*** Material to process Section Begins ***

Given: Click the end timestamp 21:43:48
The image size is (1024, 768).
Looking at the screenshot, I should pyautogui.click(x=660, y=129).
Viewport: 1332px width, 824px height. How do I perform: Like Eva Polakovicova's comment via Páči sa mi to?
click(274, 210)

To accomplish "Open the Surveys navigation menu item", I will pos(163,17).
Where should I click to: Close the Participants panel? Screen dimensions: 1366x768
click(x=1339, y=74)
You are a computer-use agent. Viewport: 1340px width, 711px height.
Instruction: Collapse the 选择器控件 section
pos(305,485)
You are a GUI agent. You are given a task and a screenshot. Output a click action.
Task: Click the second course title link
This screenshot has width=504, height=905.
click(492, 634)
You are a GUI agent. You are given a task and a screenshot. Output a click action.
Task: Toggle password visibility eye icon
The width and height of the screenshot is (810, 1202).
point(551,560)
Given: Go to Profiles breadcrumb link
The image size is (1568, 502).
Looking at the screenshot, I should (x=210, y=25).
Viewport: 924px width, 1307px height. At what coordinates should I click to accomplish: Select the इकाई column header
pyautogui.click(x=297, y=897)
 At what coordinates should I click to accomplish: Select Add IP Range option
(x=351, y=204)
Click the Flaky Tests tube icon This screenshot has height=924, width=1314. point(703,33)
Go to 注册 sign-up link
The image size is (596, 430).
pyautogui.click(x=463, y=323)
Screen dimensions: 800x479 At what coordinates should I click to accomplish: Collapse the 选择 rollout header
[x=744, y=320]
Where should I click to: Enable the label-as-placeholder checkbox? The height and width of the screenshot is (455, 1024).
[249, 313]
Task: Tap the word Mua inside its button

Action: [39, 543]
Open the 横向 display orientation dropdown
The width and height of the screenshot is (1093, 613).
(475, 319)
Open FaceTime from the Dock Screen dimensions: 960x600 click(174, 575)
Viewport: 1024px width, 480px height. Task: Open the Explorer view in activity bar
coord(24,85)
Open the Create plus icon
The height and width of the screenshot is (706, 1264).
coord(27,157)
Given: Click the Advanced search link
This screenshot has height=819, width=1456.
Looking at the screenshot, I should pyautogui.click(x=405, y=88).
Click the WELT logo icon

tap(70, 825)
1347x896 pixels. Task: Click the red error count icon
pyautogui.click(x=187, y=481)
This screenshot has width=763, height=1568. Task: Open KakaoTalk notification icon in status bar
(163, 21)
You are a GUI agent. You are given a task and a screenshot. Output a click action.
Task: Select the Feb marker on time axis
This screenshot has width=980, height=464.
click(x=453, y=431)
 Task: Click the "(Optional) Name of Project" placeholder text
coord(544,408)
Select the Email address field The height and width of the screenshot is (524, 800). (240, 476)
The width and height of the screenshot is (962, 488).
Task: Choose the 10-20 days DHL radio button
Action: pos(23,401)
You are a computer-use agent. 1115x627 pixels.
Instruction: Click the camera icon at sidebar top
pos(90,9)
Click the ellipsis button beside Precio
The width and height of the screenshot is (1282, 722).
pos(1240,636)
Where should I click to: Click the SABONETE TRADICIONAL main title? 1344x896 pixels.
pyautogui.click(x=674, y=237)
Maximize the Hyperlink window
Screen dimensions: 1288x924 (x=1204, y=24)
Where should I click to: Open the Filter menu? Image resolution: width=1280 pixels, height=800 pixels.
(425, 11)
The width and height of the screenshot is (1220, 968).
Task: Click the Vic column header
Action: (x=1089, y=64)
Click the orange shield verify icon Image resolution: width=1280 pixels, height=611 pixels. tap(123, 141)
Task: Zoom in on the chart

*** Material to process Section Ends ***

With "computer" as the word to match, copy each line of the records that has it.

• [Written solution]
You are a computer-use agent. Viewport: 1340px width, 711px height.
You are a computer-use agent. 1115x627 pixels.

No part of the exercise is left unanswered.